To beat the sod soaker expected later today, I paddled (saying dog paddled would be redundant, right?) out to the rocky reefs to see what was what and discovered two finescale triggerfishes (Balistes polylepis) meandering among the sickly strands of giant kelp. (Kelp covets cold, and the formerly thick stands of kelp have been annihilated by the long stretch of warm seas.).

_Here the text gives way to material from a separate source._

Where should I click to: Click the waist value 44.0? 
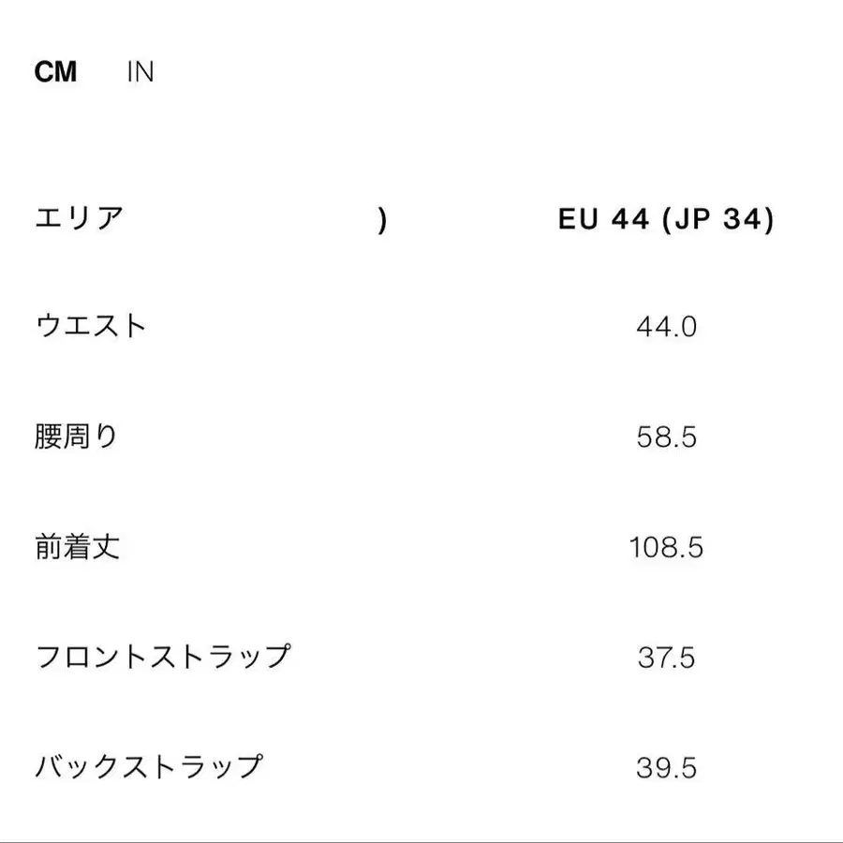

Talk about sticking out like a sore paw, these tropical fishes could in no way hide in the middle of resident fish schooling above the carpeted rocks. It’s not color that detached the triggers from the fishy crowd because the foreigners blended in with the drab locals. It was the triggers’ big, rubbery fins—one atop the back and set near the tail, the other directly opposed on the body’s underside—that gave them away. A trigger’s fins flop first to one side and then the other as the languid traveler navigates through its choice of three dimensions.
“Kiss me you fool, after which I will tear your flesh with my incisors and stab you.”

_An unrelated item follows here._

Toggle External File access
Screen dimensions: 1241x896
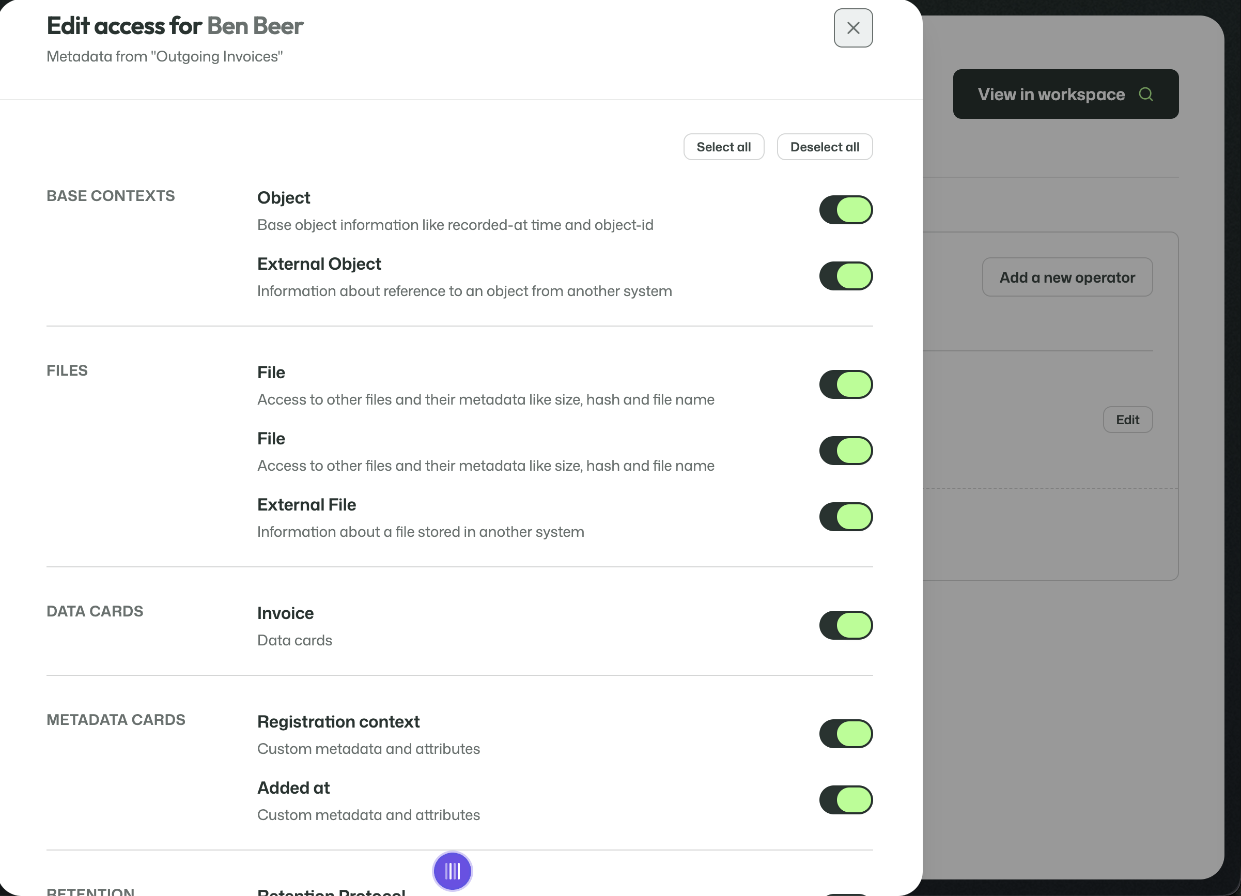(846, 517)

Triggerfishes don’t worry about speed since they come fully loaded with, for one, weapons of masticating destruction. Despite having a sweet little mouth shaped as if ready to smooch, inside the perpetual pucker are uppers and lowers of small, pointy teeth that make for a classic bait-and-switch lure: “Kiss me you fool, after which I will tear your flesh with my incisors and stab you.”
Stab you? Oh yes. The fish carries more arsenal—a switchblade hidden in its top back pocket to be activated as needed. Triggerfish also use water as a weapon when the dinner bell rings for urchin. In fact, I think the water-as-tool technique elevates urchin hunting to an art. As an urchin ambles along the bottom using its needle-thin tangle of suckered legs, a triggerfish sidles in and blows spurts of water at the base of the urchin until the spherical, spined one is literally bowled over by jet force. Once on its side with soft belly parts exposed, the trigger dives in.

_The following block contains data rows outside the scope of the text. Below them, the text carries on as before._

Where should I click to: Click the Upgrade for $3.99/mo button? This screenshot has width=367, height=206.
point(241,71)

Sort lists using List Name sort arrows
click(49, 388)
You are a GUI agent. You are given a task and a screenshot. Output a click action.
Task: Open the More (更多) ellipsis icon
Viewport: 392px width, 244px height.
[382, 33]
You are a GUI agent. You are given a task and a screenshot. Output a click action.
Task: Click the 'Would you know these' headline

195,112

Urchins aren’t only what’s for dinner when triggerfish are peckish. Crustaceans are popular, too. I recall a number of years back during an El Nino when the warm water brought with it a half-dozen triggerfishes that clustered under several buoys. The draw wasn’t the buoys but that they were heavy with barnacles. It took the triggers a week or two traveling from buoy to buoy, like a progressive dinner, to complete their repast, all the while crunching the hard shells of the barnacles to get to the goodies. With the exception of the shell part, that's the kind of party I’d like to go to. But even though the triggers were near the surface, they were so skittish, I couldn’t get near them.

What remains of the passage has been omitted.